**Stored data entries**
--------------------
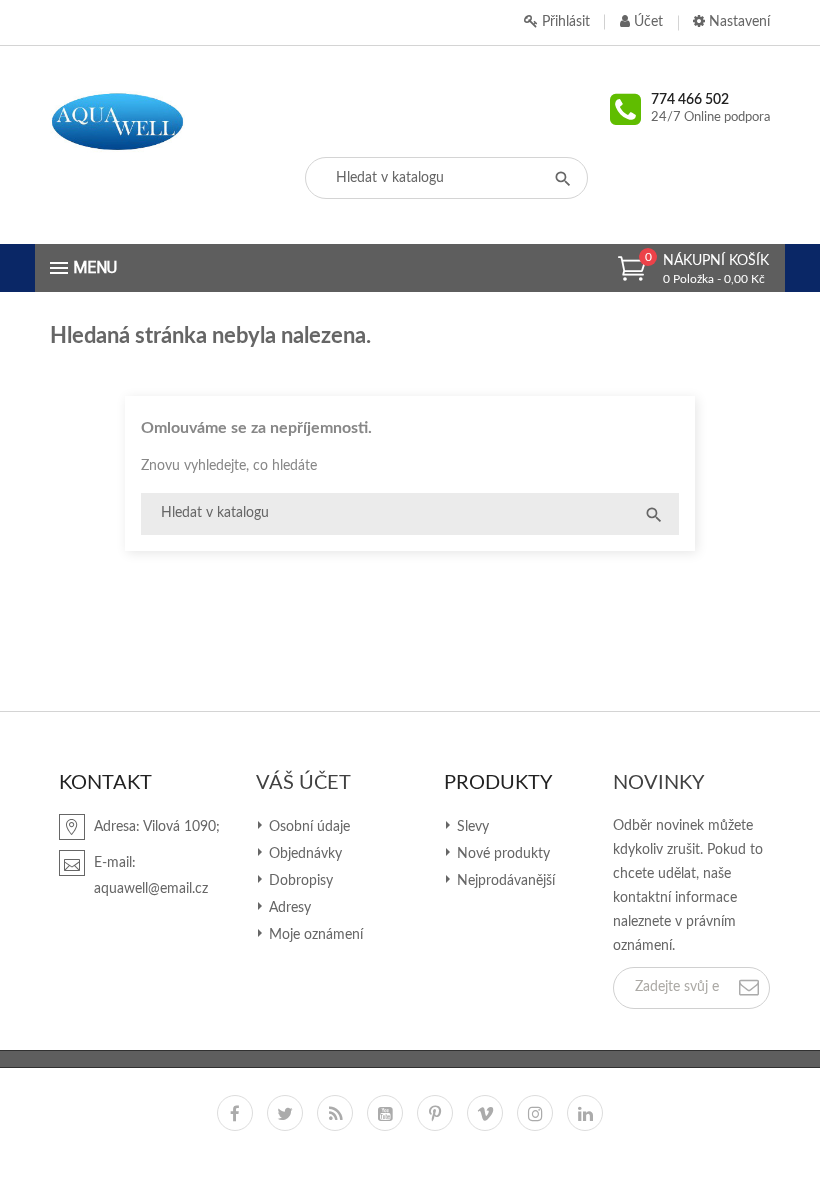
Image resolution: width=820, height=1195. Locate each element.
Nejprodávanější (504, 881)
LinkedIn (585, 1113)
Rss (335, 1113)
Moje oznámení (314, 935)
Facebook (235, 1113)
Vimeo (485, 1113)
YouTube (385, 1113)
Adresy (288, 908)
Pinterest (435, 1113)
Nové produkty (501, 854)
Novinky (658, 783)
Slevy (471, 827)
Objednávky (303, 854)
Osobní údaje (307, 827)
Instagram (535, 1113)
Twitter (285, 1113)
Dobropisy (299, 881)
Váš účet (303, 783)
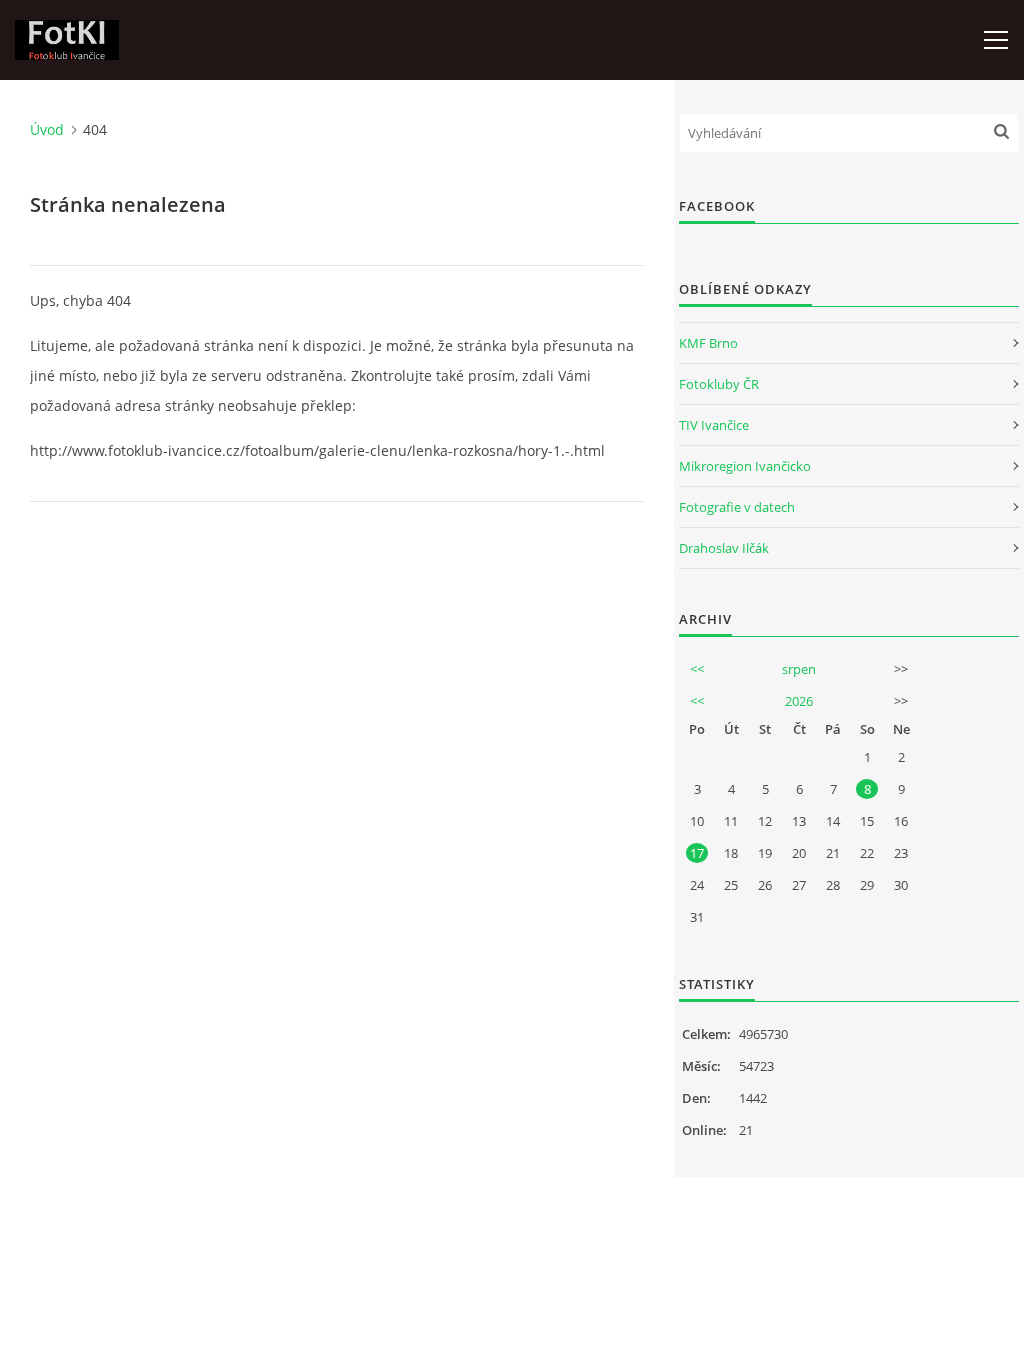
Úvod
--------------------
**REQUIRED WORK**
Give back an exact reproduction of the entries, with all pictures excluded.

**TASK RESPONSE**
Image resolution: width=820, height=1195. Locate each element.
Nejprodávanější (504, 881)
LinkedIn (585, 1113)
Rss (335, 1113)
Moje oznámení (314, 935)
Facebook (235, 1113)
Vimeo (485, 1113)
YouTube (385, 1113)
Adresy (288, 908)
Pinterest (435, 1113)
Nové produkty (501, 854)
Novinky (658, 783)
Slevy (471, 827)
Objednávky (303, 854)
Osobní údaje (307, 827)
Instagram (535, 1113)
Twitter (285, 1113)
Dobropisy (299, 881)
Váš účet (303, 783)
Úvod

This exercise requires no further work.